Nocną edycję Runmageddonu Rekrut wygrał Jacek Konewka z czasem 00:57:03. Najszybsza wśród kobiet Agnieszka Burnus-Rychlewska osiągnęła czas 01:11:53. Paulina Holtz zajęła 561. miejsce z czasem 01:50:02.
Runmageddon przenosi się teraz na Mazury. 25 czerwca w Ełku odbędzie się bieg w formule Rekrut. Zapisy trwają na stronie www.runmageddon.pl.

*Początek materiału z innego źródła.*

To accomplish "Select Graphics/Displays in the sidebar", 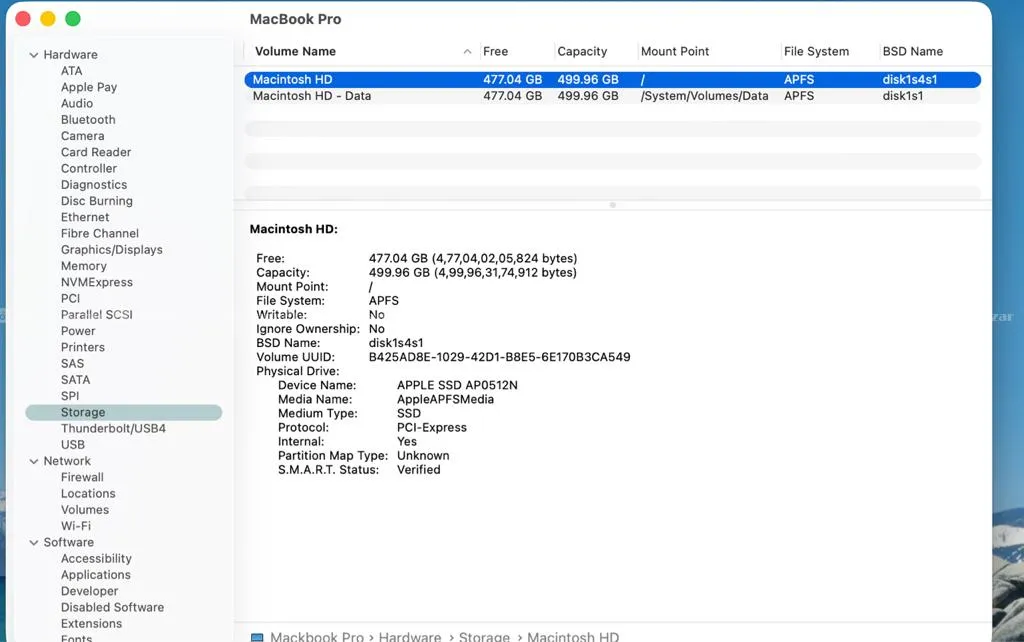I will point(112,249).
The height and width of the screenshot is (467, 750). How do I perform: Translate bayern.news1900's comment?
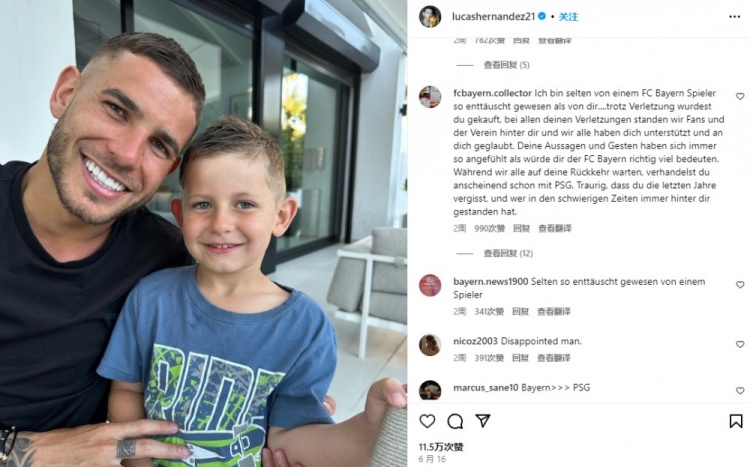coord(553,311)
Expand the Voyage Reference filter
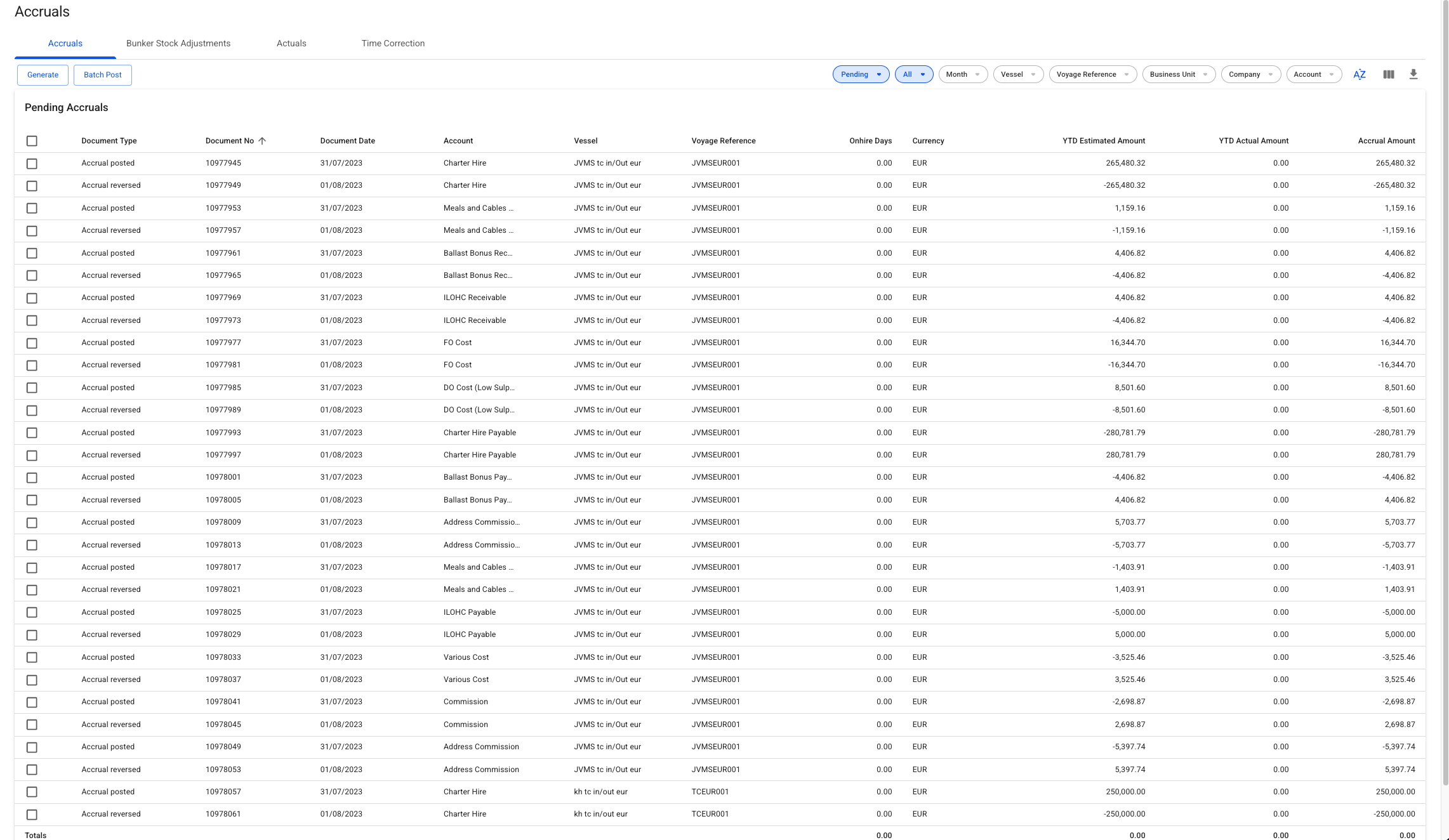The height and width of the screenshot is (840, 1449). click(1092, 74)
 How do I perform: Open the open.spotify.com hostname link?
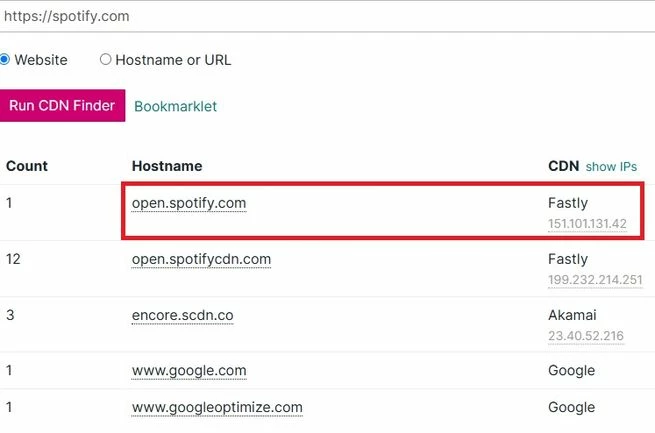(189, 203)
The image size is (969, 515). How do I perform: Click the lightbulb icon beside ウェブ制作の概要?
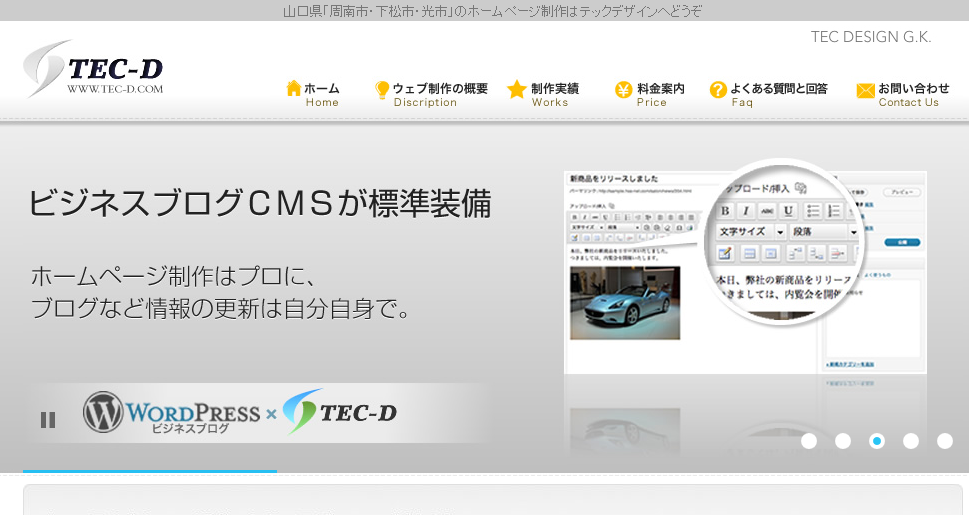[x=382, y=90]
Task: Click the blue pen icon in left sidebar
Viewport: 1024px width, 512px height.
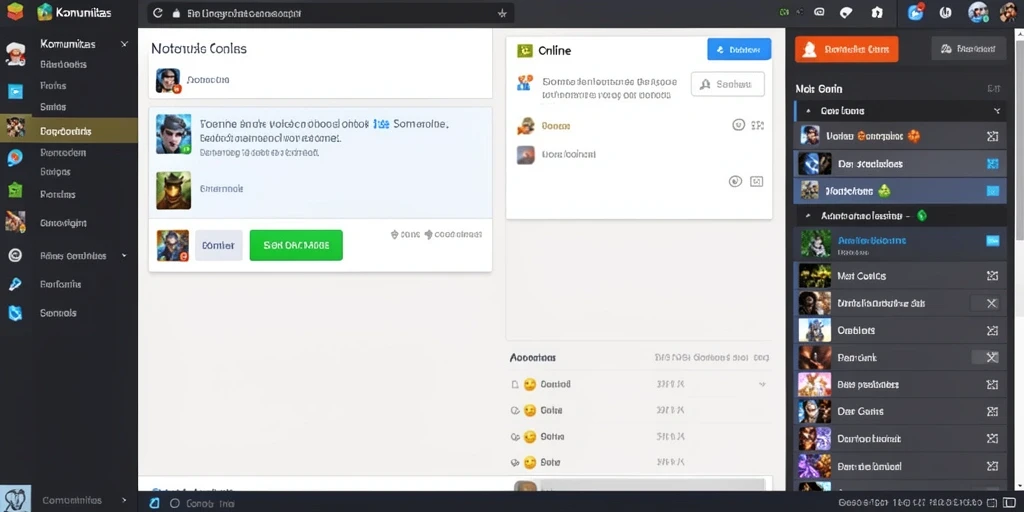Action: click(14, 284)
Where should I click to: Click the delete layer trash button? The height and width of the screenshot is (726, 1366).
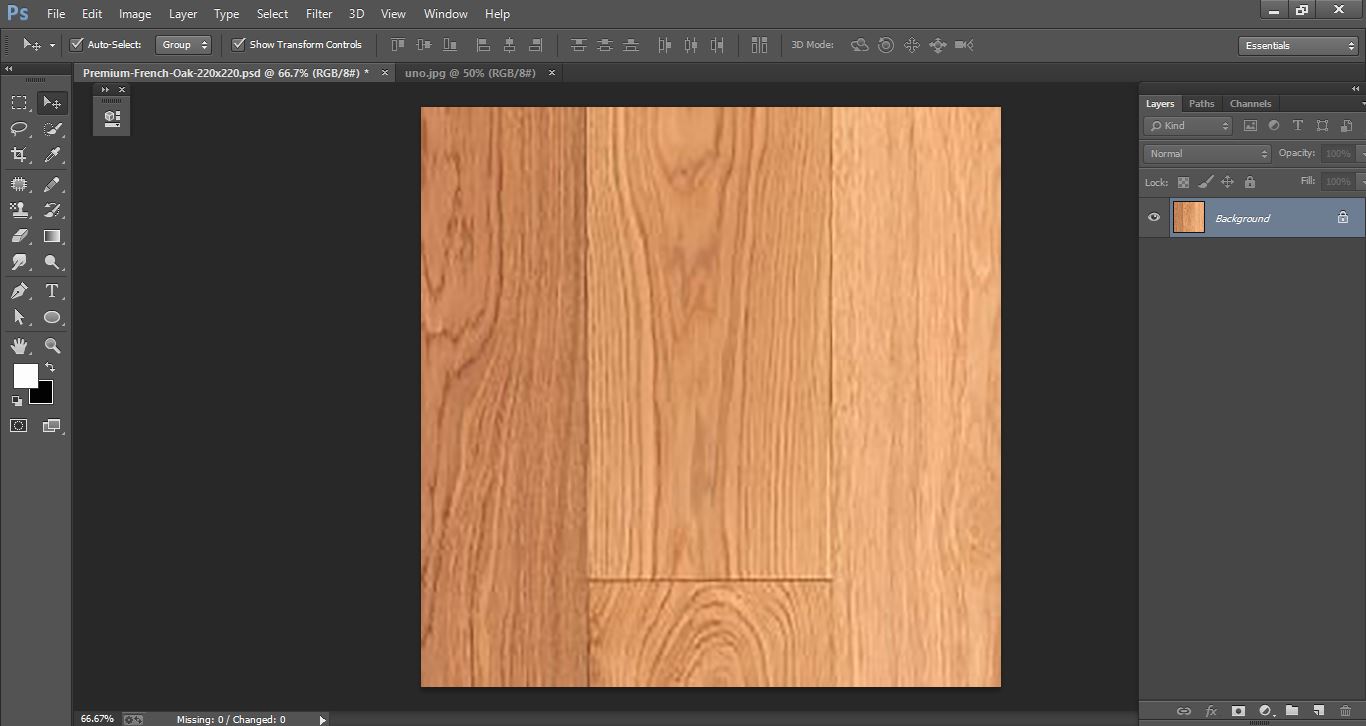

Runmageddon to największy cykl ekstremalnych biegów przez przeszkody w Polsce. Organizatorami imprezy są Fundacja Runmageddon oraz firma Extreme Events. To wydarzenie nastawione na dobrą zabawę, do której pretekstem jest wysiłek fizyczny i rywalizacja o miano najtwardszego zawodnika. Uczestnicy, prąc naprzód, wspinają się, czołgają, brną w błocie, skaczą, a także mierzą się z wodą oraz ogniem. Imprezy pod szyldem Runmageddonu odbywają się w formułach Intro (3 km i 15 przeszkód), Rekrut (6 km i 30 przeszkód), Classic (12 km i 50 przeszkód) oraz Hardcore (21 km i 70 przeszkód). Cechą, która wyróżnia Runnmageddon wśród innych biegów przeszkodowych, jest gęstość rozmieszczenia przeszkód na trasie oraz pomysłowość w ich budowaniu. Runmageddon jako pierwszy w Europie zorganizował we wrześniu 2015 nocny bieg przeszkodowy. W maju 2016 roku przygotował Górski Festiwal Runmageddonu, podczas którego odbył się po raz pierwszy na świecie bieg w formule ULTRA na dystansie ponad 44 km, na którym było przeszło 140 przeszkód.
Patronem medialnym biegów jest m.in. „Polska Zbrojna”.